Whatever be thought of the influence of the Arabic on European literature in general, there can be no reasonable doubt that it has been considerable on the Provençal and the Castilian. In the latter especially, so far from being confined to the vocabulary, or to external forms of composition, it seems to have penetrated deep into its spirit, and is plainly discernible in that affectation of stateliness and Oriental hyperbole which characterizes Spanish writers even at the present day; in the subtilties and conceits with which the ancient Castilian verse is so liberally bespangled; and in the relish for proverbs and prudential maxims, which is so general that it may be considered national.

A decided effect has been produced on the romantic literature of Europe by those tales of fairy enchantment so characteristic of Oriental genius, and in which it seems to have reveled with uncontrolled delight.

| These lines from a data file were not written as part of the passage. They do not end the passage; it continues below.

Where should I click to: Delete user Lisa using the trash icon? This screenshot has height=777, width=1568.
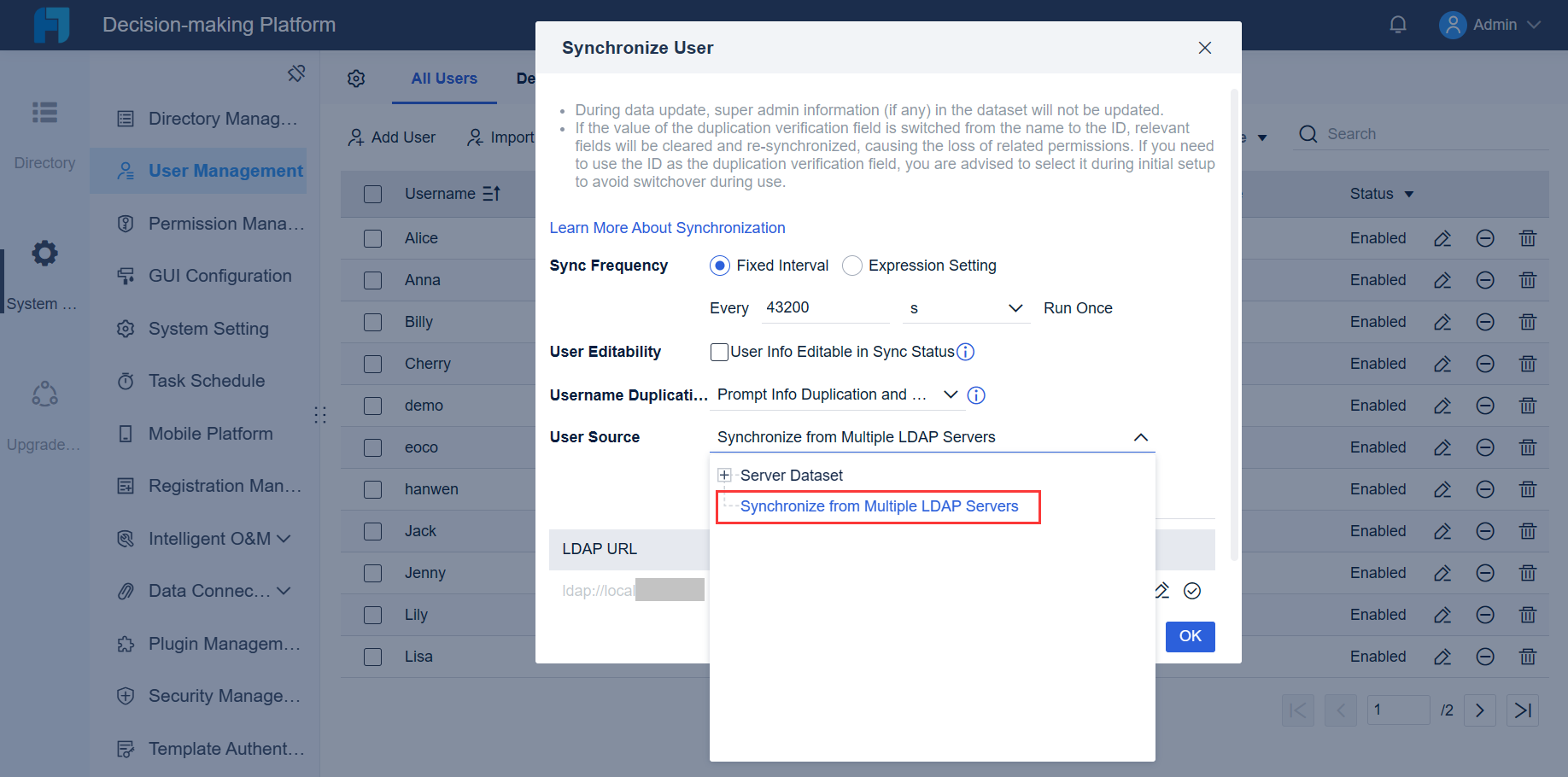point(1528,656)
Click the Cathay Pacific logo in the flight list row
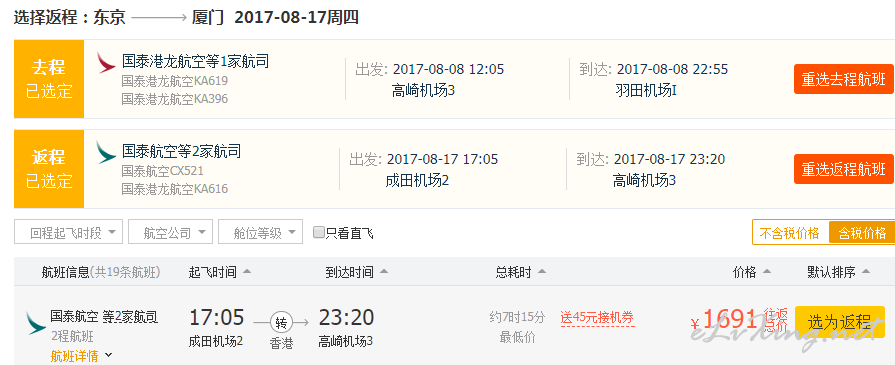895x365 pixels. [36, 323]
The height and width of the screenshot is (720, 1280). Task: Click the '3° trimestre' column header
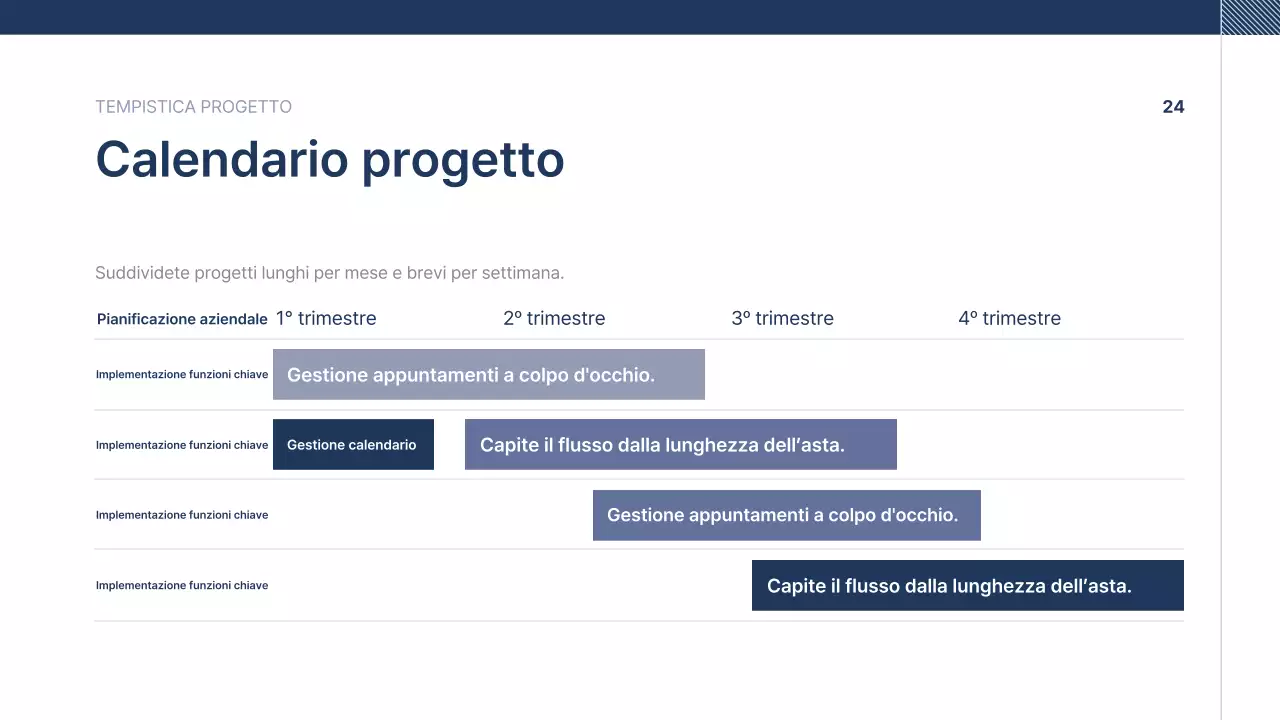point(782,318)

These tales, which furnished the principal diversion of the East, were imported by the Saracens into Spain; and we find the monarchs of Cordova solacing their leisure hours with listening to their rawis, or novelists, who sang to them

  • “Of ladye-love and war, romance, and knightly worth.”
  • The same spirit, penetrating into France, stimulated the more sluggish inventions of the trouvère; and at a later and more polished period called forth the imperishable creations of the Italian Muse.

    It is unfortunate for the Arabians, that their literature should be locked up in a character and idiom so difficult of access to European scholars. Their wild, imaginative poetry, scarcely capable of transfusion into a foreign tongue, is made known to us only through the medium of bald prose translation; while their scientific treatises have been done into Latin with an inaccuracy which, to make use of a pun of Casiri’s, merits the name of perversions rather than versions of the originals. How obviously inadequate, then, are our means of forming any just estimate of their merits! It is unfortunate for them, moreover, that the Turks, the only nation which, from an identity of religion and government with the Arabs, as well as from its political consequence, would seem to represent them on the theatre of modern Europe, should be a race so degraded; one which, during the five centuries that it has been in possession of the finest climate and monuments of antiquity, has so seldom been quickened into a display of genius, or added so little of positive value to the literary treasures descended from its ancient masters. Yet this people, so sensual and sluggish, we are apt to confound in imagination with the sprightly, intellectual Arab. Both indeed have been subjected to the influence of the same degrading political and religious institutions, which on the Turks have produced the results naturally to have been expected; while the Arabians, on the other hand, exhibit the extraordinary phenomenon of a nation, under all these embarrassments, rising to a high degree of elegance and intellectual culture.

    The empire which once embraced more than half of the ancient world has now shrunk within its original limits; and the Bedouin wanders over his native desert as free, and almost as uncivilized, as before the coming of his apostle. The language which was once spoken along the southern shores of the Mediterranean, and the whole extent of the Indian Ocean, is broken up into a variety of discordant dialects. Darkness has again settled over those regions of Africa which were illumined by the light of learning. The elegant dialect of the Koran is studied as a dead language, even in the birthplace of the prophet. Not a printing-press at this day is to be found throughout the whole Arabian peninsula. Even in Spain, in Christian Spain, alas! the contrast is scarcely less degrading. A death-like torpor has succeeded to her former intellectual activity. Her cities are emptied of the population with which they teemed in the days of the Saracens. Her climate is as fair, but her fields no longer bloom with the same rich and variegated husbandry. Her most interesting monuments are those constructed by the Arabs; and the traveler, as he wanders amid their desolate but beautiful ruins, ponders on the destinies of a people whose very existence seems now to have been almost as fanciful as the magical creations in one of their own fairy tales.